Work instructions -> Given the entries below, would you transcribe exactly the lines starting at the one with "Task: Open the notifications" and ending at the one with "Task: Open the command line toggle icon", both kept, pictures omitted, nothing extra?

Records shown ->
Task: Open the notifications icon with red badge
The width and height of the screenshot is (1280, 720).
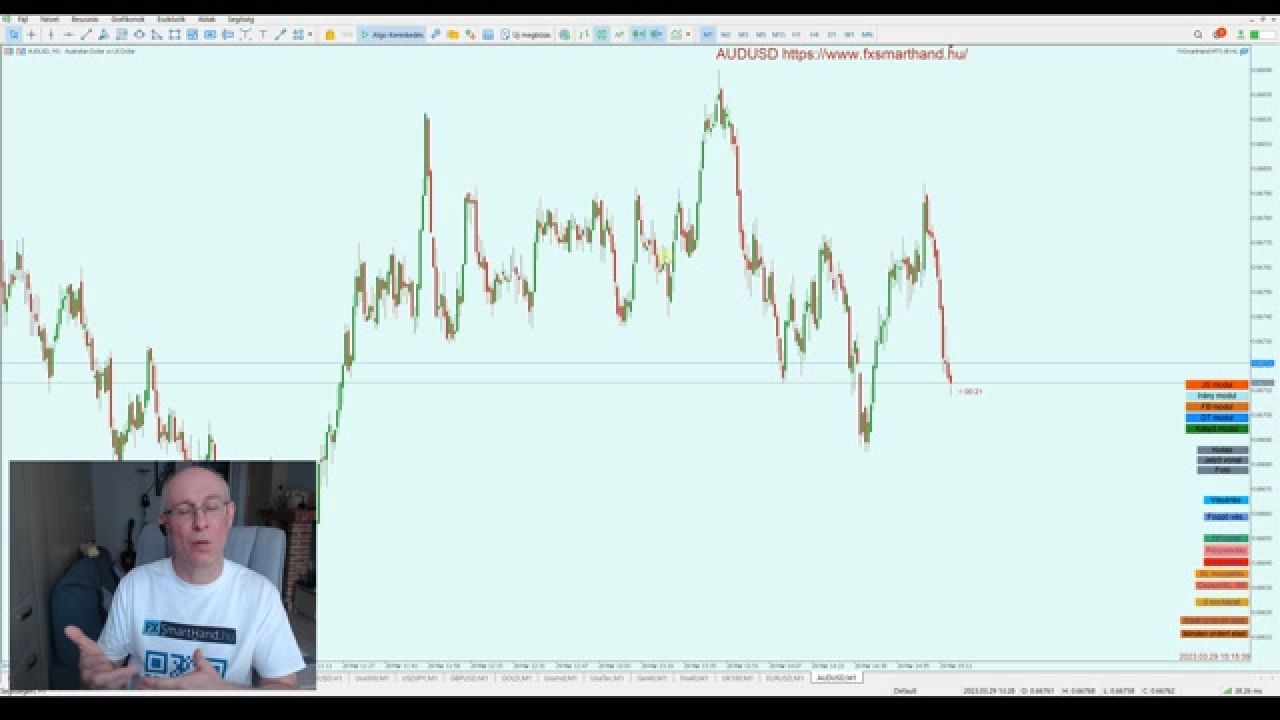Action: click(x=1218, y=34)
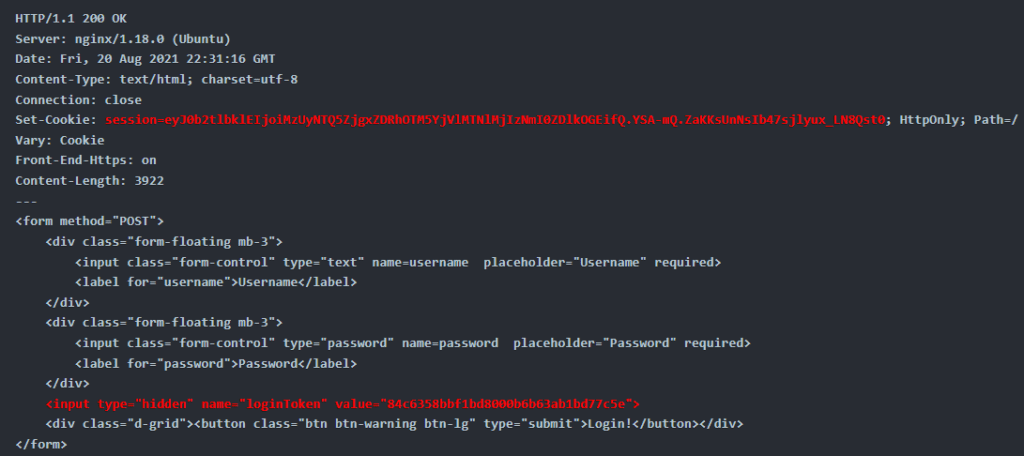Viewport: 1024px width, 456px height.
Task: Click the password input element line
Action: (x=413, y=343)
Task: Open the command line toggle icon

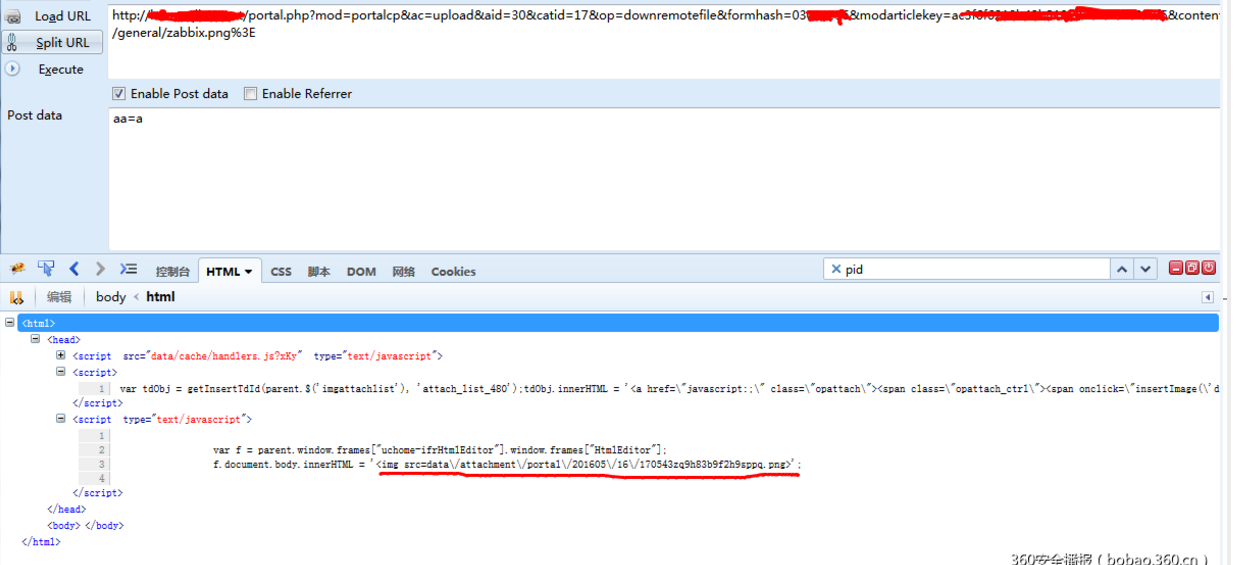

...

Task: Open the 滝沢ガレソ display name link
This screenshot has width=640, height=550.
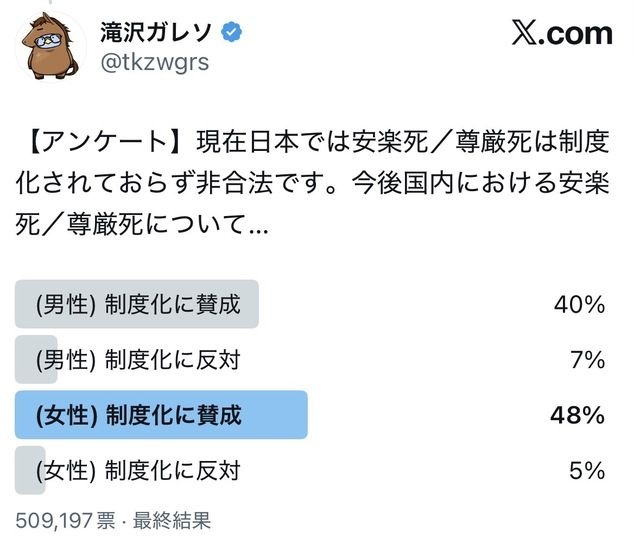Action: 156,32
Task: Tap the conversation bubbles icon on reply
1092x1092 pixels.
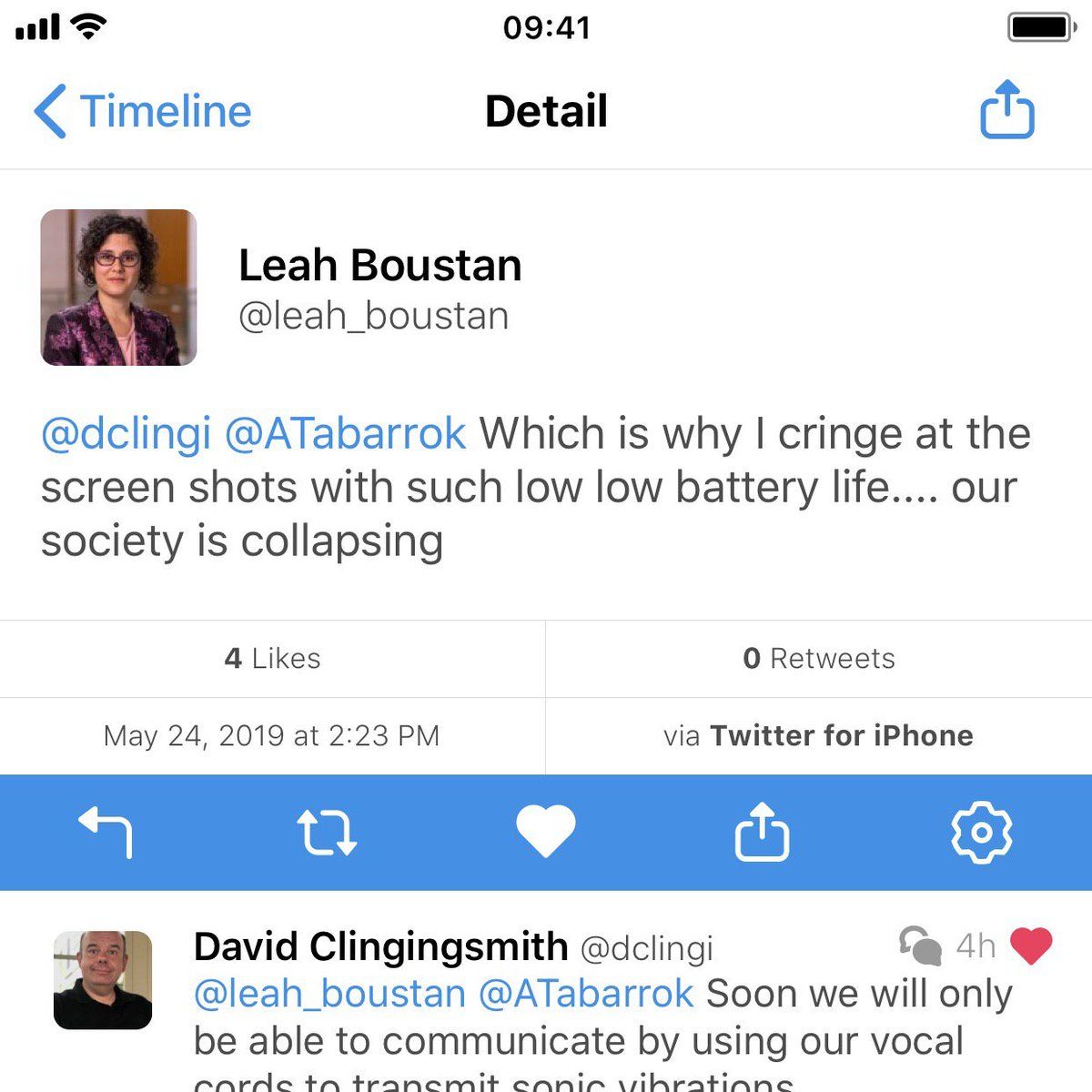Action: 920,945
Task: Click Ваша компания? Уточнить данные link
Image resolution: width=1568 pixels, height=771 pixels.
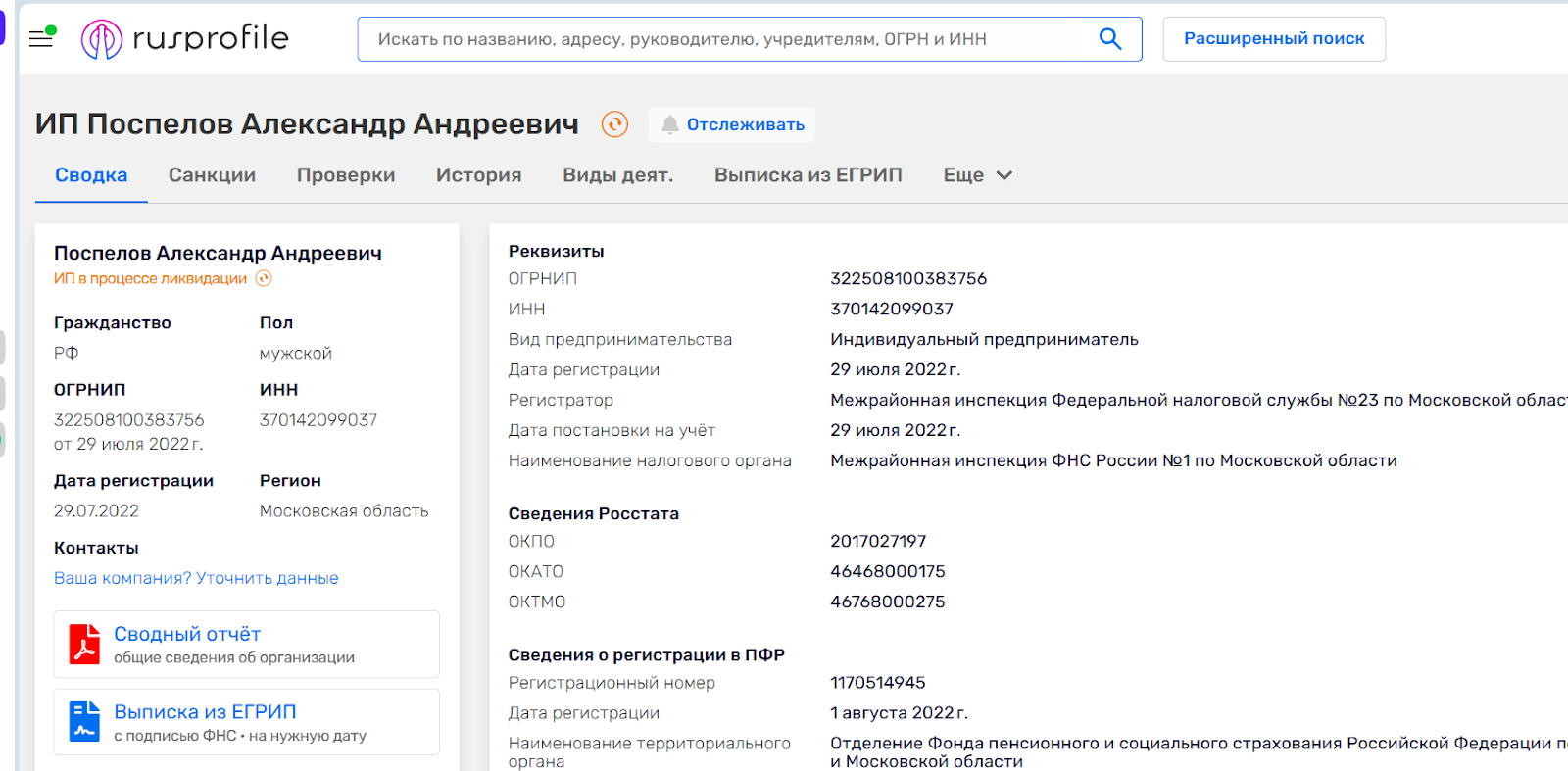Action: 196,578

Exercise result ->
Task: Open the notifications icon with red badge
The width and height of the screenshot is (1280, 720).
Action: click(x=1218, y=34)
Viewport: 1024px width, 456px height.
Task: Click the password input element line
Action: (x=413, y=343)
Task: Open the command line toggle icon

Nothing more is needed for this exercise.